>> start Records shown

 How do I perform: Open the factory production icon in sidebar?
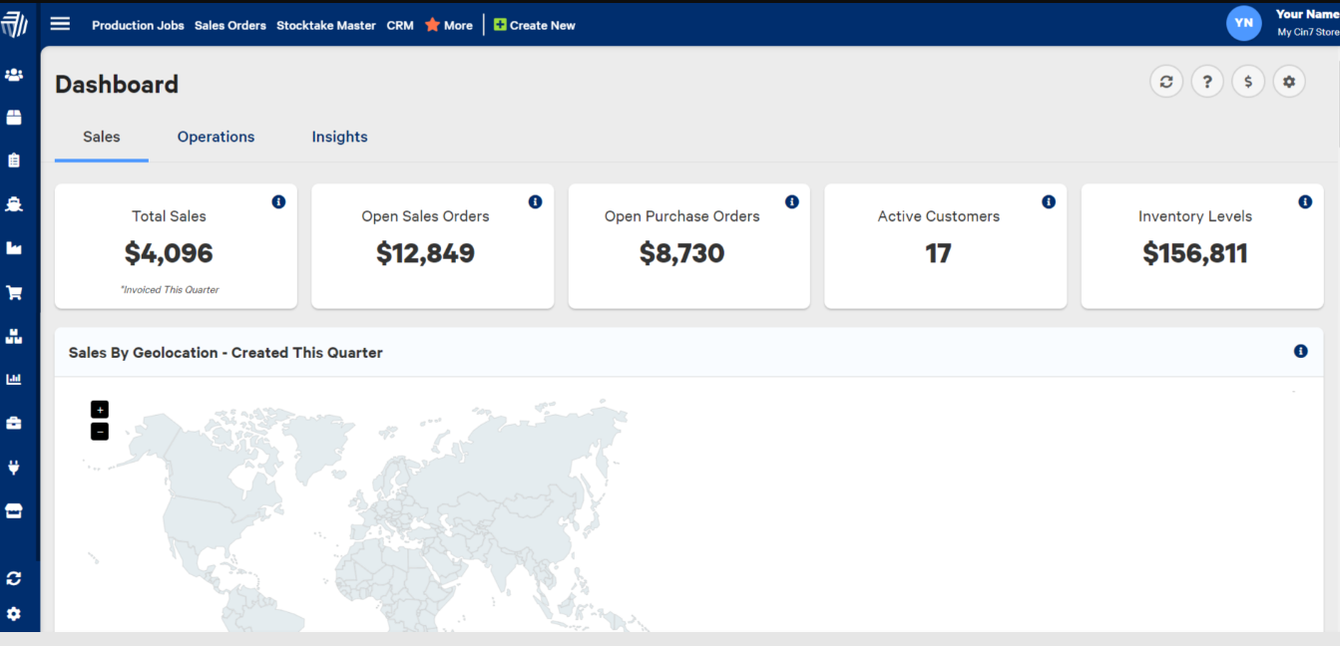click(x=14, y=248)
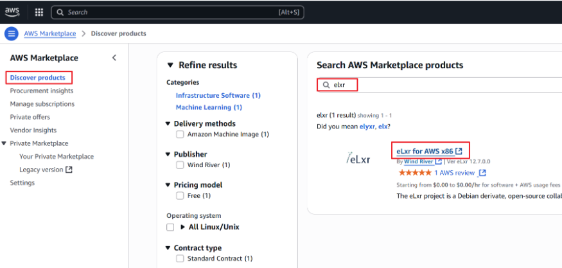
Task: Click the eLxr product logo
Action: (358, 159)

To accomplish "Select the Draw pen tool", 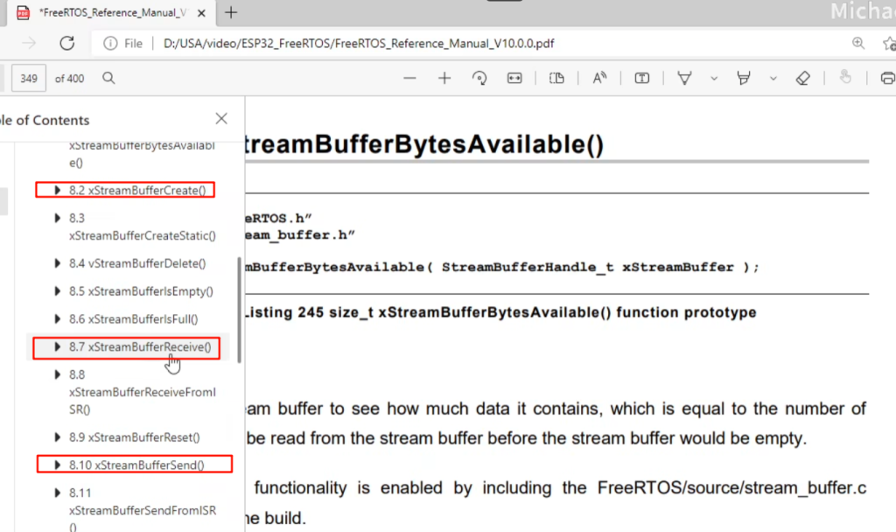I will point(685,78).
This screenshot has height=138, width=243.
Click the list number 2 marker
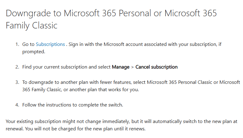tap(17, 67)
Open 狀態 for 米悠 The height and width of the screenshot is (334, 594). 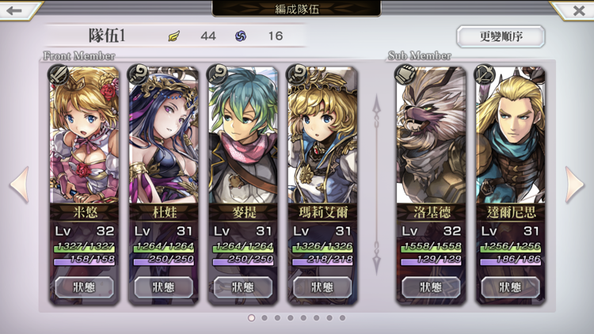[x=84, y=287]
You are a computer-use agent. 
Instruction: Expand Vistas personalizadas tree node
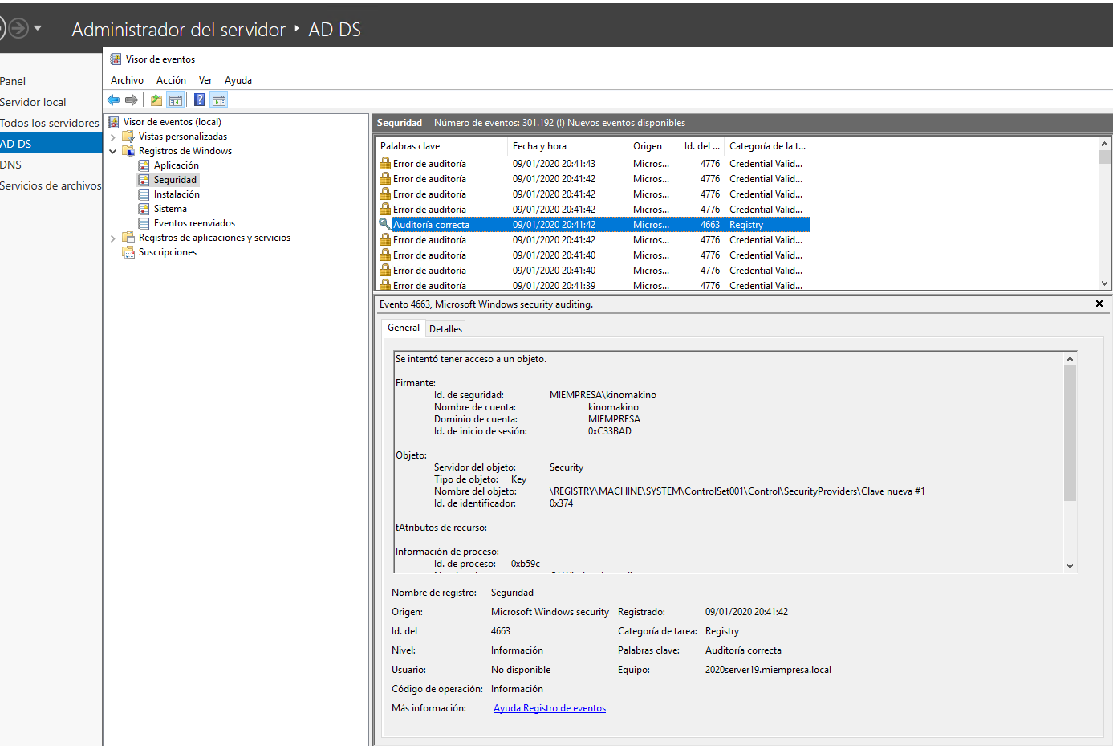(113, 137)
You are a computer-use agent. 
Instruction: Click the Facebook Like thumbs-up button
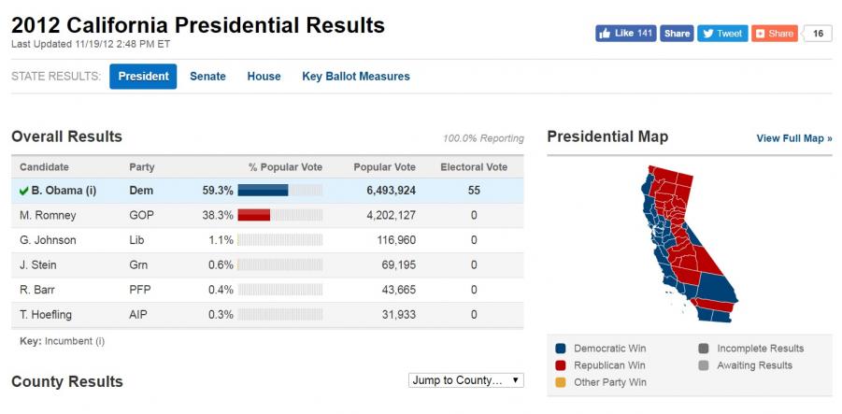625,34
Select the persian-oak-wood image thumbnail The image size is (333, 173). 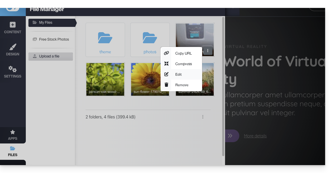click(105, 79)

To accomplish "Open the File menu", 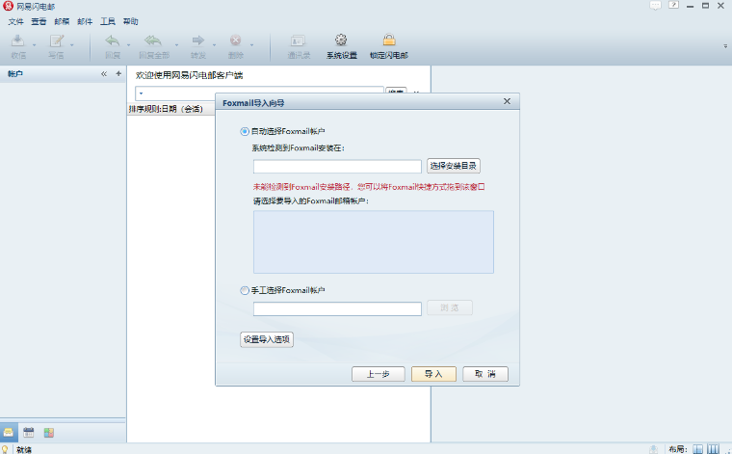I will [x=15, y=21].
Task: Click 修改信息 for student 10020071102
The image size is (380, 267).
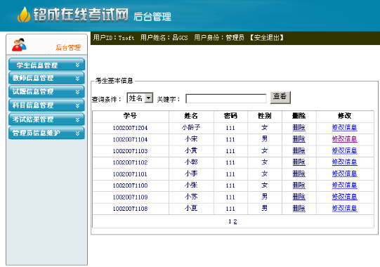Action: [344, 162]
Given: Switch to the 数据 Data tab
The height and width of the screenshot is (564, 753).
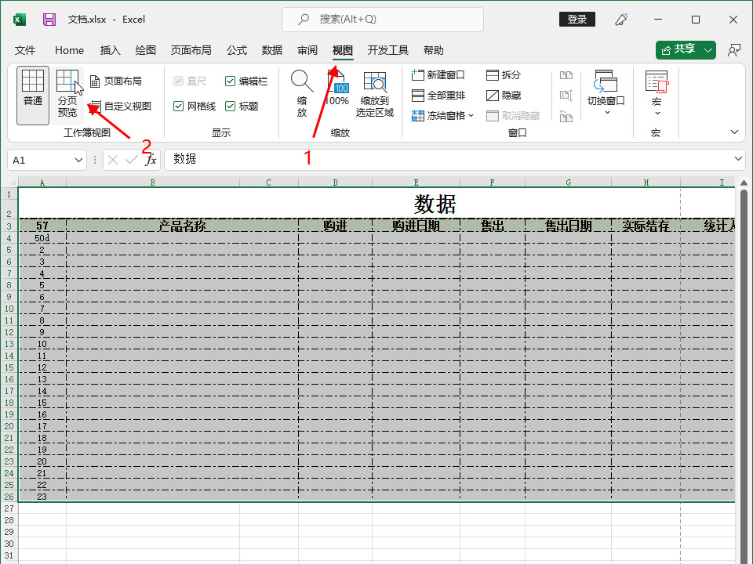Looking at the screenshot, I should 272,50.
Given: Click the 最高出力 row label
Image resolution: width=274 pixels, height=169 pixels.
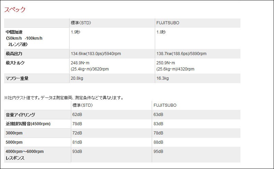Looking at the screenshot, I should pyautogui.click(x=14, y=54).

>> end Records shown

## [Written request]
Copy the lines word for word, starting at the line that contains "Given: Click the 最高出力 row label" and continuing through the end of the records. Leave the pictures out of your copy.

## [Task solution]
Given: Click the 最高出力 row label
Image resolution: width=274 pixels, height=169 pixels.
Looking at the screenshot, I should pyautogui.click(x=14, y=54).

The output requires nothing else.